Key Components of the Release

The new offerings include access to:

  • Responses API: A new API primitive designed to become a flexible foundation for building agents that can leverage OpenAI's built-in tools described below. According to the startup, the Responses API is a superset of the Chat Completions API, combining its simplicity with the Assistants API's tool-use capabilities.
  • Built-in tools:
    • Web search is available as a tool whenever GPT-4o and GPT-4o-mini are in use. This is unsurprising, as the ChatGPT search consumer product is based on GPT-40. As its name indicates, web search enables agents to use the internet to deliver grounded answers and relevant citations. This tool is available as a preview to everyone using the Responses API starting at $30 and $25 per thousand queries for GPT-40 and 40-mini.
    • File search enables agents to extract information from large collections of documents (such as knowledge bases) and is ideal for setting up a retrieval-augmented generation (RAG) pipeline. File search costs $2.50 per thousand queries, while file storage is $0.10/GB/day, with the first GB free.
    • The computer use preview is powered by the same model OpenAI's Operator is built on, letting customers build agents capable of performing tasks directly on computers.
  • Agents SDK: An open-source toolkit for orchestrating single-agent and multi-agent workflows. It includes configurable LLMs, handoffs between agents, safety checks, and tracing and observability tools. This SDK works with OpenAI's API services and third-party APIs providing a Chat Completions-style endpoint.

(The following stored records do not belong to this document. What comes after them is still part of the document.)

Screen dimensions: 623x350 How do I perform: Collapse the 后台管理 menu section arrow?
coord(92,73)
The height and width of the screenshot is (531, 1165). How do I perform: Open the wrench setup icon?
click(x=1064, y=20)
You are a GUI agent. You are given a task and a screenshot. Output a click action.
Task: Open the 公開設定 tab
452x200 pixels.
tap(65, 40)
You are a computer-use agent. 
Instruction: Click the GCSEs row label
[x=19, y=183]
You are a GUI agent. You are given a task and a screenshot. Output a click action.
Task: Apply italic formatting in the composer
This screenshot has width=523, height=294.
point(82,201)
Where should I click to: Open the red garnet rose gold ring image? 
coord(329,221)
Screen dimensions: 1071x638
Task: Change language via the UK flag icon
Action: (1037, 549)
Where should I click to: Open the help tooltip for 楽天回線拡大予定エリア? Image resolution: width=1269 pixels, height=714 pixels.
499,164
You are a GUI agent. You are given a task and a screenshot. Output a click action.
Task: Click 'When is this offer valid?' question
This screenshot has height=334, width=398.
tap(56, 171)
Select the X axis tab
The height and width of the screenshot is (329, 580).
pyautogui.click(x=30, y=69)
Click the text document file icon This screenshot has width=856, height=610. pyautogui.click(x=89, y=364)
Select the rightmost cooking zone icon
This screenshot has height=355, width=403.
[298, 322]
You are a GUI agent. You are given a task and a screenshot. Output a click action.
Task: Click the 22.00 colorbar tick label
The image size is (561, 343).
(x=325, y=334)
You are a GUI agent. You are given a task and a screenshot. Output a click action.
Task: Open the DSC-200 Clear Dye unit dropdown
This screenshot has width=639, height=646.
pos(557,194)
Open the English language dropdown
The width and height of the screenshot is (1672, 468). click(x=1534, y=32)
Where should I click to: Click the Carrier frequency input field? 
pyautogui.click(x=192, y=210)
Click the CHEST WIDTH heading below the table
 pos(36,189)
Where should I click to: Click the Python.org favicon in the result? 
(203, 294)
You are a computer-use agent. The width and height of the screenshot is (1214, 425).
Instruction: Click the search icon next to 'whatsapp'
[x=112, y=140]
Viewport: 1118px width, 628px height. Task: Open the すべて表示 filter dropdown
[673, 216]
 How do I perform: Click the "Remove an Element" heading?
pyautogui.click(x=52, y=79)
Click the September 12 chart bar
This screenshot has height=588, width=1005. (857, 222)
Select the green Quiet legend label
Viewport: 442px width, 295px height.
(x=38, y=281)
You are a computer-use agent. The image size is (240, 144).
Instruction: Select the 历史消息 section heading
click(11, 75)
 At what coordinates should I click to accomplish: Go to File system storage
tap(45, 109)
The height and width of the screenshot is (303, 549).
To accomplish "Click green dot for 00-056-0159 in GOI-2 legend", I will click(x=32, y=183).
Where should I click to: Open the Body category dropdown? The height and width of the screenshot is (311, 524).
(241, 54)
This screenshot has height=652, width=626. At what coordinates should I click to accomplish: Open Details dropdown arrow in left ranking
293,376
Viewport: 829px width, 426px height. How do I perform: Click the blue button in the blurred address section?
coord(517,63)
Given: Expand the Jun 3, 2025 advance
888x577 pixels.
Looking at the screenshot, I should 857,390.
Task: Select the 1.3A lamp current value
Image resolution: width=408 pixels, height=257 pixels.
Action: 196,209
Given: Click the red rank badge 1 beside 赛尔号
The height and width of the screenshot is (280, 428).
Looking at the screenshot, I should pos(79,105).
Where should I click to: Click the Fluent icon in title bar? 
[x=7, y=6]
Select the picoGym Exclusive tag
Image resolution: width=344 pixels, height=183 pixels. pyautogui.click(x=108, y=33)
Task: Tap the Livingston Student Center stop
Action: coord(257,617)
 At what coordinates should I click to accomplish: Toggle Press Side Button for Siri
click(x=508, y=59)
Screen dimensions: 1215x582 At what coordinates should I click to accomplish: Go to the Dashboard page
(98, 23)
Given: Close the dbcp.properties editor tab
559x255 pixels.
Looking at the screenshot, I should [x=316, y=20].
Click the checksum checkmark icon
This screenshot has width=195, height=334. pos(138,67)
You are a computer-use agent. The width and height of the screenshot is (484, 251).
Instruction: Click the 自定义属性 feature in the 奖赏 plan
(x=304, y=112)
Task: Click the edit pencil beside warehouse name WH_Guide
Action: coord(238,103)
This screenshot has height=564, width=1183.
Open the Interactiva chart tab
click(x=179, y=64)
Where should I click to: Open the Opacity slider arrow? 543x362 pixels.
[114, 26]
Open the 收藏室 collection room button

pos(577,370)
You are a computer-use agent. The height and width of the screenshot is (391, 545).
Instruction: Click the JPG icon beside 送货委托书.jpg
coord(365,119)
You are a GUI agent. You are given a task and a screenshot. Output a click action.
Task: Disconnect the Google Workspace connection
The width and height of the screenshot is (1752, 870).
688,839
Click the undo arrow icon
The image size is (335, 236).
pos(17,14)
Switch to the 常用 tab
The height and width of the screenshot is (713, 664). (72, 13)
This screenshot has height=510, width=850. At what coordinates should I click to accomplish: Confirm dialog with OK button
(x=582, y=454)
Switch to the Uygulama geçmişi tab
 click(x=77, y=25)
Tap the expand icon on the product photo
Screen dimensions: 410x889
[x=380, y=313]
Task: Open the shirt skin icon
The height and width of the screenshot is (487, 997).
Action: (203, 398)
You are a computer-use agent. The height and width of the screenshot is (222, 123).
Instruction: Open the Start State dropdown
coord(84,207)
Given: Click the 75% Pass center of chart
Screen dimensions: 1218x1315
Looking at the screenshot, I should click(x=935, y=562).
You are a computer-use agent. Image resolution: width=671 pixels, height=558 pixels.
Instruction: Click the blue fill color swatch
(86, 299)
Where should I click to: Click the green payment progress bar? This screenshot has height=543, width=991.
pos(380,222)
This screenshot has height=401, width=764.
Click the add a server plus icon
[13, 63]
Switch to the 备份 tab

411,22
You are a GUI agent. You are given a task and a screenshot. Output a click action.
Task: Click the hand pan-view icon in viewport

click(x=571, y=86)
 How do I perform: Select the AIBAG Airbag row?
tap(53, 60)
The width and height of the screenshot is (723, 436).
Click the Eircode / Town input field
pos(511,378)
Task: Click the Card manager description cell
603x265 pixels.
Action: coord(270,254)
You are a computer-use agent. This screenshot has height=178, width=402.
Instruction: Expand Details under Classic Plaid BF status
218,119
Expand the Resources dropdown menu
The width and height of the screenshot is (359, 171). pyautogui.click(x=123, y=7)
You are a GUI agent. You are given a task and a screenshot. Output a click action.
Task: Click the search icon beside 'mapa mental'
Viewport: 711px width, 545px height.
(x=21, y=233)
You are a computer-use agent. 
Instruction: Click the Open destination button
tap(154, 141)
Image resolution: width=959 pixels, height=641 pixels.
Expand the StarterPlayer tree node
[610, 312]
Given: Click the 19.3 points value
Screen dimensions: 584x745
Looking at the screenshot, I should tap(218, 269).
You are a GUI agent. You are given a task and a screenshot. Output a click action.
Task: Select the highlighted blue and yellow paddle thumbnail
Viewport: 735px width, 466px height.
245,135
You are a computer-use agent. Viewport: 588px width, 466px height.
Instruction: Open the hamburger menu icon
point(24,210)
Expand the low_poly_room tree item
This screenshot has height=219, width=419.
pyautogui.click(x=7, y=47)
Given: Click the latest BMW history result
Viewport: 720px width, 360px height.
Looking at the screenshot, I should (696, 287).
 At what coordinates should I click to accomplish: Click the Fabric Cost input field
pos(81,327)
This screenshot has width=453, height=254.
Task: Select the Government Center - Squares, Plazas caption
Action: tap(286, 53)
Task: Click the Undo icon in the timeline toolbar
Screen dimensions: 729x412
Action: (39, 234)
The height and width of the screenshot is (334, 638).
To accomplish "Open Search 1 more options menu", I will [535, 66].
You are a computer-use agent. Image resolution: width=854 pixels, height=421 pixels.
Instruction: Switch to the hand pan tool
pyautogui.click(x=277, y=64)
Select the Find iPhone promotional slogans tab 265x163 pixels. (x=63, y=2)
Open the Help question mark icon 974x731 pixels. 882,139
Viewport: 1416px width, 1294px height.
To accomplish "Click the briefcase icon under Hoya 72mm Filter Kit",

Early adopters are already seeing success

OpenAI reports on several success stories from existing customers who have already put these tools to work. Some use cases include:

  • Hebbia uses web search to help asset managers and law practices extract insights from extensive datasets
  • Navan employs file search in its AI travel agent to provide users with precise answers from knowledge-base articles
  • Luminai integrated computer use to automate complex operational workflows for enterprises with legacy systems
  • Box has created agents that leverage web search and the Agents SDK to help enterprises search and extract insights from unstructured data

Looking Ahead

OpenAI also detailed its plans for the Chat Completions and Assistants API services. The startup says it will continue to support and enhance the Chat Completions API with new models. The company recommends Chat Completions for any application that does not require built-in tools. In contrast, the Assistants API will be deprecated once it and the Responses API achieve full feature parity. Once this is officially announced, OpenAI has vowed to provide migration paths from the Assistants to the Responses API.

OpenAI views these releases as just the beginning of its agent platform. The company has indicated plans to continue investing in deeper integrations across their APIs and develop new tools to help deploy, evaluate, and optimize agents in production. As AI models become increasingly capable of handling complex, multi-step tasks, these new tools aim to streamline the development process, making it significantly easier for developers to build practical AI agents that can deliver real-world impact across industries.